直接的に改善しようとしない
以前、感覚統合についてお話しましたが、今回は感覚統合を養うための遊びを、いくつか紹介していきます。
まず、感覚統合を養うためには、苦手なことを我慢させながら繰り返すことは効果的ではありません。たとえば花粉症の人が杉林で花粉に慣れる特訓をするよりも、マスクや空気清浄機を使用するなどして、症状を抑える工夫をする方が効果的です。
書字が苦手な子どもにも繰り返し書字の練習を行うのではなく、手先の動作が不得意、視線が上手に動かせないなど、苦手な背景を理解し、それぞれに合ったやり方を工夫し、適応力を育てることが大切です。今回は代表的な課題に対して、適応力を高める方法を紹介します。
苦手分野の克服は反復法ではない?
まず、音読の読みとばしや、読み間違いの多い子どもに効果的な遊びです。考えられる原因としては、主に眼球運動の機能が弱いことや、ADHDの不注意の特性が関与している可能性が挙げられます。
眼球運動の機能が弱い場合には「ことば探し」や「バランス遊び」が有効的。「ことば探し」は不規則に並んだ文字列から特定の言葉を見つける方法です。パソコンなどで不規則に文字を並べ、その文字列の中に子どもが興味を示す単語を紛れ込ませます。
たとえば、カレーの具材やキャラクターの名前などを紛れ込ませ、見つけたら丸で囲んだり、指をさして伝えてもらいます。興味のある文字を探すことによって、目を素早く動かせるようになり、特定のものに視点を合わせやすくなる効果が期待できます。

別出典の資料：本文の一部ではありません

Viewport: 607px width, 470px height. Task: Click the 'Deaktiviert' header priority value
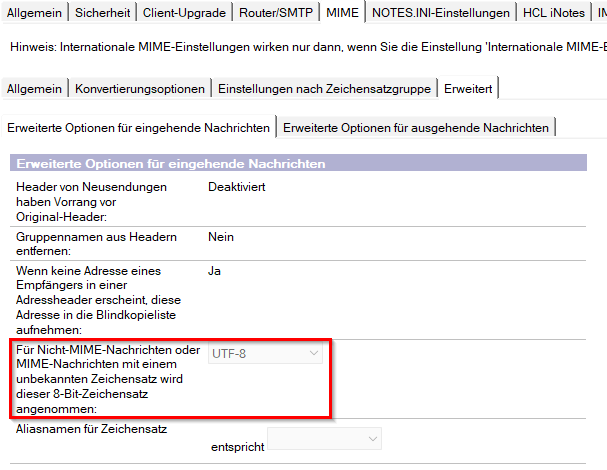tap(237, 187)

また「バランス遊び」では、平衡感覚とも呼ばれる、全身のバランスを司る前庭覚を働かせ、バランス感覚を育みます。バランスをとることができるようになると、姿勢の軸が安定し、同時に眼球運動も発達。落ち着いた読み書きが期待できます。公園でブランコや動物型の遊具で身体を揺らして遊んだり、家庭では回転イスやトランポリンで、身体を揺らしたりする方法があります。1つの遊具だけでなく、前後、左右、上下の揺れや回転など、さまざまな動きを体験する方が効果的です。
空気が読めるようになる遊び
次は遊びのルールがわからない、守れない子どもに効果的な遊びです。ルールはわかっているが順番を待てない、ルールに納得できないなど、自分だけのマイルールを大事にしている子どもが多いです。ここでは一般的なルールとのすり合わせが必要。大人がルールを理屈で説明し、納得できれば自分の行動をコントロールできるようになっていきます。そうした理解力を高めるための助けとなる遊びが「テレパシーゲーム」です。

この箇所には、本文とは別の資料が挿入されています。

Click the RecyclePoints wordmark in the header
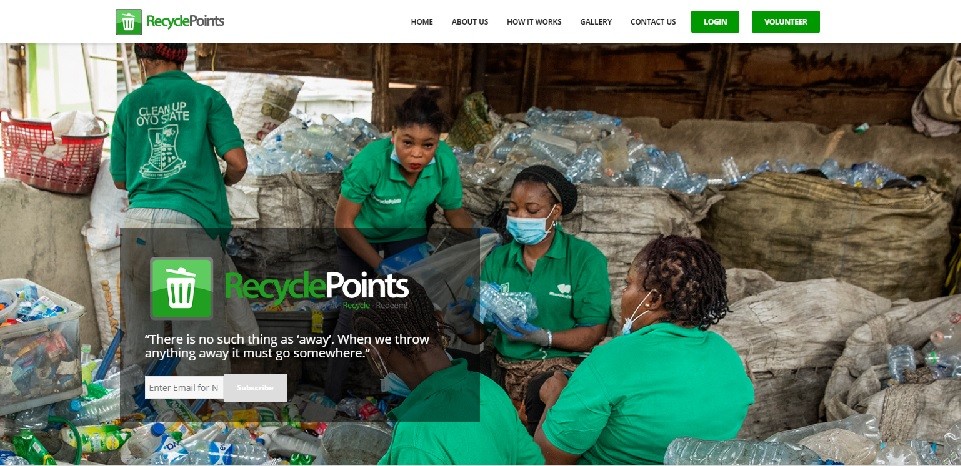 [185, 21]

これは指示された絵カードを取っていくゲーム。まず、子どもが好きな絵や、写真が入ったカードを10枚ほど用意します。そして、カードを床にランダムに広げて置きます。このカードを大人の指示どおりに取っていきますが、少しずつ指示の難易度を上げていきましょう。
①「○○のカードを取って」と言葉で伝え、指示したカードを取ってもらう
②指をさして「あれを取って」と伝える
③「あれを取って」といいながら、指さしはせずに、視線や表情、アクションで伝える
④「あれを取って」といいながら、身体を動かさずに視線でカードを示す
これは他人が言葉以外の情報で意志を示したとき、それに気づく力がついていくようになります。相手の意図に敏感になり、徐々に空気が読めるようになることが期待できます。また、衝動的にルールが守れない子はバランス遊びが有効です。
このように課題に対して遊びで働きかけることで効果を期待します。子どもたちも楽しみながら取り組めるので、参考にしてみてください。